Jun 12 2006

Tamil Unicode ?! -6

Posted at 1:38 pm under Tamil Unicode

Tamil will be visible in the future. Tamil will be sortable or able to process or do anything else in the future. But to do that it will take few years. WHAT MY WHOLE POINT IS, This drawback wouldn’t have needed IF Tamil is encoded CORRECTLY in the Unicode.

As I have already point out, Tamil letter names are given Hindi [or other names]. Like Aytham is as “TAMIL SIGN Visarga”. puLLi as “TAMIL SIGN ANUSWARA”, and there is a 2nd puLLi named as “TAMIL SIGN VIRAMA” [The official version: http://www.unicode.org/charts/PDF/U0B80.pdf ]

Tamil mey letters are not there [k, ng, ch, N, th, etc.]. It is seperated as “ka” and “puLLi”, which is Tamil grammattically wrong. Also creates problem in sorting and other lexicon processing. Moreover, even the tamil letters in unicode are NOT in order. The order follows like this:
ka, nga, cha, ja, nja, da, Na, tha, -na, na, pa, ma, ya, ra, Ra, la, La, zha, va, sa, sha, Sa, ha

Positions of zha, La, Ra, na and ja are not in correct order.

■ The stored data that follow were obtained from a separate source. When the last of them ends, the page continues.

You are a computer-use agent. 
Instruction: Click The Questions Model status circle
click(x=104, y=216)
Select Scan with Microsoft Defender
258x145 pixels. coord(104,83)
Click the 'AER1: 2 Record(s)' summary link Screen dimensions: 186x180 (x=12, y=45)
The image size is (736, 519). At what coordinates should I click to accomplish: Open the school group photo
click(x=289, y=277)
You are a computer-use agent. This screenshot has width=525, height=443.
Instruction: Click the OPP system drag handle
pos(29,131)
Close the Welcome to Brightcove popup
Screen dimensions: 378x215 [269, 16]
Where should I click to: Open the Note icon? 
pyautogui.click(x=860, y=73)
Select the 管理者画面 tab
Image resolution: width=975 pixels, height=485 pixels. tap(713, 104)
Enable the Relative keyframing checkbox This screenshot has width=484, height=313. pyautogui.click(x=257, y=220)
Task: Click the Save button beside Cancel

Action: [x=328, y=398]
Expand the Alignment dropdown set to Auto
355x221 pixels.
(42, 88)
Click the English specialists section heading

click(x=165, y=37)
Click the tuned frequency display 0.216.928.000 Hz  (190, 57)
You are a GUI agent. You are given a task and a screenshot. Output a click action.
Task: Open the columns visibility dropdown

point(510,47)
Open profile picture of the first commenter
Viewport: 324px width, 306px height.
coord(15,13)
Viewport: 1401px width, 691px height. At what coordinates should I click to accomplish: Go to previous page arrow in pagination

Also Aytham come before vowels, which is also wrong. Tamil digits are positioned after alphabets and vowel modifiers. On top of these some Tamil letters are given the possibility of representing 2 ways. Like kee, koo, etc, and kau. This specifically causes problem in sorting. Should you chose which representation? Now you have the headache of accomodating 2 different representation in your programming code.
Yes you can come up with an programing code to put the characters in order, and try to compare ka+pulli all the time and make a rule that everybody should follow this pattern. Also write code to put aytham after vowels, and sort tamil numbers before tamil vowels. These are not impossible, but divides people. Hence different Tamil vendors will argue there is more advantage in the other way and not this way. This again splits the Tamils stand point as TAM & TAB & TSCII. This time its not about FONT, but its about the ALGORITHM. Should I put the “k” infront of “ka” or not when ordering tamil letters? Should I chose Aytham as the last letter of vowel or front? Some will chose to do this way, and others will chose the other way. There is the sample split of Tamil diaspara.

If people here know programming, can understand this:
“The simple computer programs library routines that are possible in English such as counting the number of characters in a sentence or reversing a string become ridiculously complex in Tamil Unicode.”
Manivannan from tamil-ulagam in yahoogroups.

To add to that, the substring finding, database storage, sorting, data storing and retrieving and displaying [takes more time – remember 100ms in computer is too long].

Yes, the computer system will become faster & efficient. Hence in the future it may take lesser speed than what it is now. But DON’T FORGET, Hindi’s speed will also be shorten. so lets say for arguement sake, if Tamil needs 100 ms now [store, retrieve, and display] & 20 years later 10ms. Hindi needs 10ms now and 20 years later 1ms. So There will
ALWAYS be a lack for Tamil, no matter what, BECAUSE, THE FOUNDATION IS INCORRECT.

AGAIN, I’m NOT saying these are impossible things [please i don’t know how plain I can say these than this]. It can be corrected programming wise. Why this headache for Tamil?

ISCII encoding is not designed for the best representation of Tamil. There are fundamental Tamil flaws in the Unicode, which is same as ISCII.

The reason for all these fundamental flaws in Tamil language and hence THE PERMANENT LACK, compared to Hindi, in computer processing for Tamil language is because Indian government gave a wrong representation of Tamil language.

Please don’t try to say, there is no name like “anuswara” and “visarga”, and “virama” in unicode for Tamil, as I have proved twice already.